In the CNS, the small guanosine triphosphatase RhoA participates in many normal and pathophysiological processes, such as axonal and dendritic growth of neurons, neuronal differentiation, axon guidance, dendritic remodeling, and synapse formation and plasticity in the CNS (Hall 1998; Lehmann et al. 1999; Brabeck et al. 2003). As shown by recent in vitro and in vivo studies, obvious changes in the morphology, motility, and pathfinding of axons have been observed after perturbation of members of the Rho family of GTPases (Lehmann et al. 1999; Negishi and Katoh 2002; Wang et al. 2003). RhoA is a negative regulator that inhibits the collapse of growth cones through its converging actions on myosin (Wang et al. 2003; Fournier et al. 2003, 2003). In vitro studies have verified that RhoA is a key mediator of axon guidance that regulates the cytoskeletal rearrangement that underlies directed axon growth inhibition and growth cone collapse (Fournier et al. 2003; Wang et al. 2003; Yuan et al. 2003). Other studies have shown that Y-27632, a widely used ROCK inhibitor, can induce marked attractive turning of the growth cone (Narumiya et al. 2000; Dergham et al. 2002). These data provide strong evidence that the small guanosine triphosphatase RhoA plays a major role in the inhibition of neuronal regeneration and remodeling of synapses and may even influence the structural framework of the neural network during a pathological state such as epilepsy.

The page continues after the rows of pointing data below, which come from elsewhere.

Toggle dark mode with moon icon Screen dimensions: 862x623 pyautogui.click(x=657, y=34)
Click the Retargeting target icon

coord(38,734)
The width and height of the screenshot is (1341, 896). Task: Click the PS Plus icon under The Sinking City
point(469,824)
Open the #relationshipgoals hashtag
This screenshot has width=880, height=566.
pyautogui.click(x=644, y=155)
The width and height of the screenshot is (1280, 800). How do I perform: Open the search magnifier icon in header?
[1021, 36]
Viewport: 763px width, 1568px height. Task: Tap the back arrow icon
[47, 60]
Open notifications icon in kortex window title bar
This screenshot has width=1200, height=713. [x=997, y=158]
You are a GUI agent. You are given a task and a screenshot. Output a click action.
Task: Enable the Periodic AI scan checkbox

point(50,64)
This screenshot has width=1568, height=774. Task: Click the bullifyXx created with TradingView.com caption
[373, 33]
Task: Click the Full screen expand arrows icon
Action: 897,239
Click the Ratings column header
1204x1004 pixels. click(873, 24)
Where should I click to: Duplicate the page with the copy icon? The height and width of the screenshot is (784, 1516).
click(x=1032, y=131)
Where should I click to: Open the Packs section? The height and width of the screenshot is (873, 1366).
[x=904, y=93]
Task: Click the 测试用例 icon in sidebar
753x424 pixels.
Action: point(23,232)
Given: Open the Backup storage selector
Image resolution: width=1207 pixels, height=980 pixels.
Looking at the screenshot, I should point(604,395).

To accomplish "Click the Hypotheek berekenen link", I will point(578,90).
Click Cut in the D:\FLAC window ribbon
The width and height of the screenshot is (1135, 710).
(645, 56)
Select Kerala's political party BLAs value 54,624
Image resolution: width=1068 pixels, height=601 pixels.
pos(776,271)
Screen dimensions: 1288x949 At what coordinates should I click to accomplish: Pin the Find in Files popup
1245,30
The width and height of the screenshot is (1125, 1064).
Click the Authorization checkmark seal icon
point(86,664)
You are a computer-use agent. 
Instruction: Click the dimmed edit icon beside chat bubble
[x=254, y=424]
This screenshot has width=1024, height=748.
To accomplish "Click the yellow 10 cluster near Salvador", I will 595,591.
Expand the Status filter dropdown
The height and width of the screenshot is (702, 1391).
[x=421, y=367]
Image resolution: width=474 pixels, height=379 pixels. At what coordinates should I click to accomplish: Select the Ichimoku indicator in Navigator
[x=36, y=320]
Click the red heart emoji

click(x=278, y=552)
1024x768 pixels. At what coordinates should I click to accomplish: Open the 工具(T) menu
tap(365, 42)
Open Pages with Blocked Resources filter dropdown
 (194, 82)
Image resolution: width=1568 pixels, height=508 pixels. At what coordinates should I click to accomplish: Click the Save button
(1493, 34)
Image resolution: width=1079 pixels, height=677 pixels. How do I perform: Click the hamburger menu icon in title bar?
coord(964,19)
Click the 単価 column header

Neuron loss is the main pathological change in patients with IE. The proteins c-fos, matrix metalloproteinase-9, and microtubule-associated protein kinase p38 are also involved in neuronal cell death in the hippocampus after seizures (Kim et al. 2004; Armstrong 2005), and RhoA signals to or regulates all three proteins (Wong et al. 2001; Benitah et al. 2004). This suggests an important role for small guanosine triphosphatase RhoA-dependent cell loss in human IE. Because TLE is associated with neural network remodeling and neuron loss, we hypothesized that TLE patients have abnormal expression of RhoA. Our results support this idea and are consistent with the experiments of Dubreuil and colleagues, in which increased levels of RhoA were observed in the brain tissue of rats with kainic acid-induced seizures (Dubreuil et al. 2006).

Common characteristics of patients in our study included (1) temporal lobe epilepsy and (2) seizures that were not controlled by antiepileptic drugs. Therefore, our results demonstrate that abnormal expression of RhoA occurs in the temporal cortex of patients with intractable TLE. The TLE samples were, however, derived from patients with various ages at seizure onset, frequency of seizures, and course of epilepsy. Any of these parameters could influence RhoA immunoreactivity, yet attempting to draw a conclusion from such a small sample size in each subgroup would not be valid.

The underlying mechanism of RhoA in the formation of TLE could not be examined here because of the limitations of a human study. A few questions cannot be answered, including the following: (1) the selected patients have intractable epilepsy and experienced multiple seizures before surgery. Therefore, it is unclear whether upregulated RhoA immunoreactivity is a result of the seizures or is associated with the generation of epilepsy. (2) It is unknown whether RhoA mediates synapse formation and neuron loss in TLE, triggering seizures. It is also not known if the RhoA/ROCK signaling pathway is involved in epilepsy. These hypotheses require further investigation using animal models and in vitro experiments to evaluate RhoA as a potential therapeutic target in intractable TLE patients.